A luci spente
A luci spente è, sin dalle prime immagini, un film su un film: immediatamente, facciamo la conoscenza del produttore Ettore Benedetti (Toni Bertorelli) e della famosa attrice Elena Monti (Giuliana De Sio), li sentiamo parlare di un progetto cinematografico, del Festival di Venezia.
Siamo a Roma nell’autunno del 1943 e, ben presto, dai discorsi sul film si passa alle riprese, affidate a Giovanni Forti (Giulio Scarpati), giovane regista antifascista che, con questo lavoro commissionato dal Vaticano, evita di andare a Venezia, dove si è trasferito tutto il cinema italiano al seguito della Repubblica di Salò.
Ad un certo punto, si assiste ad una vera e propria mise en abime: vediamo Giuliana de Sio interpretare Elena Monti che recita nei panni di un’infermiera, accanto ad un inedito Andrea Di Stefano che incarna Primo Ratelli, attore fascista e cialtrone, qui nel classico ruolo dell’innamorato.

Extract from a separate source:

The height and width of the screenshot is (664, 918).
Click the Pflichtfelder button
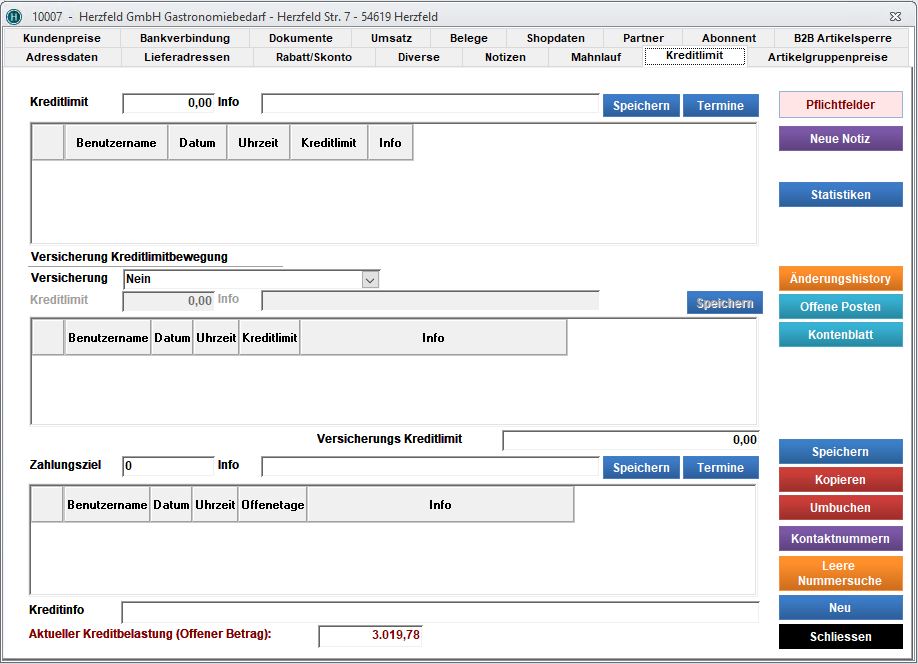[x=840, y=105]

Se, inizialmente, attraverso la storia delle riprese del film dal titolo Redenzione, Ponzi tributa un omaggio ironico e affettuoso al mondo del cinema, pian piano, prende il sopravvento lo sfondo storico e il discorso si fa politico.
Entra in scena un altro personaggio, Andrea Gautieri (Filippo Nigro), coraggioso partigiano in fuga, che, sul set di “Redenzione”, trova rifugio e, persino, un piccolo ruolo da recitare. Strada facendo si scopre che esistono molti modi di lottare e di resistere e che, anche per guardare, ci vuole coraggio.

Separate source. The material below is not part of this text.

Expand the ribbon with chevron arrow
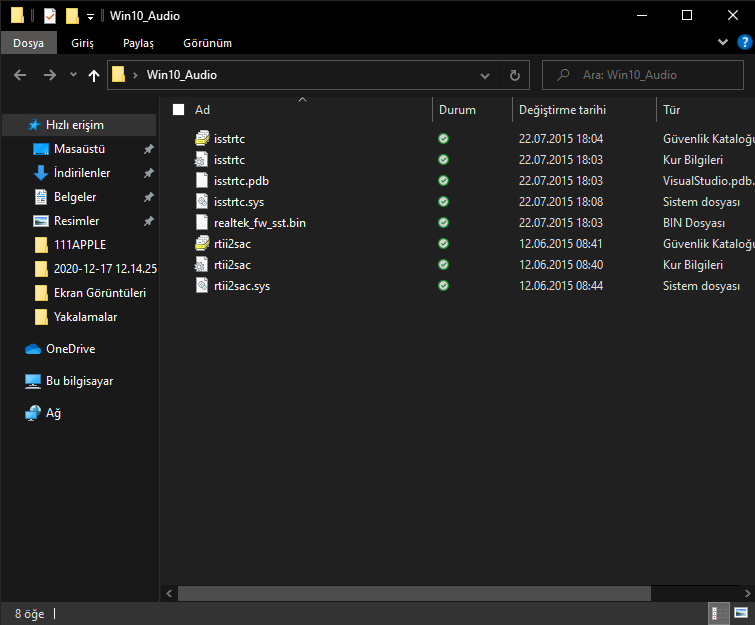The image size is (755, 625). [724, 43]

A luci spente è un film corale, animato, eccezion fatta per la figura di Primo Ratelli, da protagonisti non privi di umanità e spessore, che coinvolgono lo spettatore e lo spingono a riflettere: in questo senso, risultano, forse, stonati e accessori i personaggi minori di Gabriella (Francesca Perini), assistente costumista, e di Silvio (Damiano Andriano), fotografo di scena.
Detto questo, il film può dirsi, sostanzialmente, riuscito grazie ad un cast di tutto rispetto e ad una vicenda capace di parlare del nostro presente, pur guardando al passato.